Like the revenue pattern of the ‘Average Joe’ in the industrial technologies space, the U.S. gross domestic product is expected to get back to its 2019 level in 2022, which suggests that the economic activity is and will remain below its potential in the foreseeable future. That said, the third quarter GDP performance will most likely be unsurprisingly spectacular, suggesting strong momentum, assuming that any second COVID-19 wave is successfully managed (which is my assumption). Fundamentally, there is a new economic cycle ahead, money is practically free and fiscal policy is accommodative. So the one real question is the following: what will prevail in the mind of voters in November, the dreadful state of economic affairs or its positive trend?

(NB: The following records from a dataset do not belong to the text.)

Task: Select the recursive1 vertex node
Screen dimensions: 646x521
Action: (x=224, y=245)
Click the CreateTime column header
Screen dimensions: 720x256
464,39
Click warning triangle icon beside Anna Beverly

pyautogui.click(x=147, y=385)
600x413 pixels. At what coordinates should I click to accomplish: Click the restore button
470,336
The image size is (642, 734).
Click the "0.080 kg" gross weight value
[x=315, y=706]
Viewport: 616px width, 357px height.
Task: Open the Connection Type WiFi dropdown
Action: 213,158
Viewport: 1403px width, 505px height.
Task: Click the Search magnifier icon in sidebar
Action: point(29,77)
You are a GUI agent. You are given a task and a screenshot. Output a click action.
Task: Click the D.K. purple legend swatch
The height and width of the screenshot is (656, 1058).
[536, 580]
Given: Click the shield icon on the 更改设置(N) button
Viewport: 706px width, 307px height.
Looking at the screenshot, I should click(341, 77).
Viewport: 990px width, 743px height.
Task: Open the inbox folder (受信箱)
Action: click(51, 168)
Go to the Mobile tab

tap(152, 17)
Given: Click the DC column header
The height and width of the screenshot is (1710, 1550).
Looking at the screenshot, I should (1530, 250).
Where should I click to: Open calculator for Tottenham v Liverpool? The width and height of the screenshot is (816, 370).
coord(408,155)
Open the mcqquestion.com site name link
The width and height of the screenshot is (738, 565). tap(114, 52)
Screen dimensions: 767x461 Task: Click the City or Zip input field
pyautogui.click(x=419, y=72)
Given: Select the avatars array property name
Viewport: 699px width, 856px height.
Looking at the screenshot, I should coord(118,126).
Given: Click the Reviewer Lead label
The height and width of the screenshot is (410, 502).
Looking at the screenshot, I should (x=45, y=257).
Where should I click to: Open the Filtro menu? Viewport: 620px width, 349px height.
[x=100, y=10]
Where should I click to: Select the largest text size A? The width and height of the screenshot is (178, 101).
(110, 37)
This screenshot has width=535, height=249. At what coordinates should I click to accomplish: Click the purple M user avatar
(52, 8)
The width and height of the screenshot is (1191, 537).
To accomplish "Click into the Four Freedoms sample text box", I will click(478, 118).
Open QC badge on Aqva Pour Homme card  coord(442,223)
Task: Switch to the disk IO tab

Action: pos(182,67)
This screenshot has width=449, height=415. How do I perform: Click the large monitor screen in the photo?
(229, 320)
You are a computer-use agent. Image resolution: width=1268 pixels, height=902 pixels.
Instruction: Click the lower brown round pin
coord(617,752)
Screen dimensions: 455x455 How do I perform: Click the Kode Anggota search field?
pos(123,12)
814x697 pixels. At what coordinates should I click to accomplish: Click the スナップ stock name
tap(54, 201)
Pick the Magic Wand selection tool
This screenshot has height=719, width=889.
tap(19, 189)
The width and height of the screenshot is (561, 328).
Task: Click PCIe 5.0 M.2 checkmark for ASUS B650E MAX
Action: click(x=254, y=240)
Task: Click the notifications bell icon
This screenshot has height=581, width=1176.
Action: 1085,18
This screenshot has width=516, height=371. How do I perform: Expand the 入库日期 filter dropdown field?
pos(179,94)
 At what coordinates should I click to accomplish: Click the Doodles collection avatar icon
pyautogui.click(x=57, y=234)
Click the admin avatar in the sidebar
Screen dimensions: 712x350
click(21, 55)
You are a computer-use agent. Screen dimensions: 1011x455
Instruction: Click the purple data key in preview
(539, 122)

Over time, the growing focus on long term sustainability observed in the corporate world may reach the broad electorate, at which point economic factors will be de-emphasized to the benefit of environmental, social and governance ones. But as long as a large section of the population feels economically disfavored, it is unlikely to happen. Therefore, until then, economics will continue to influence politics. And politics will keep trying to influence the economic cycle. In vain.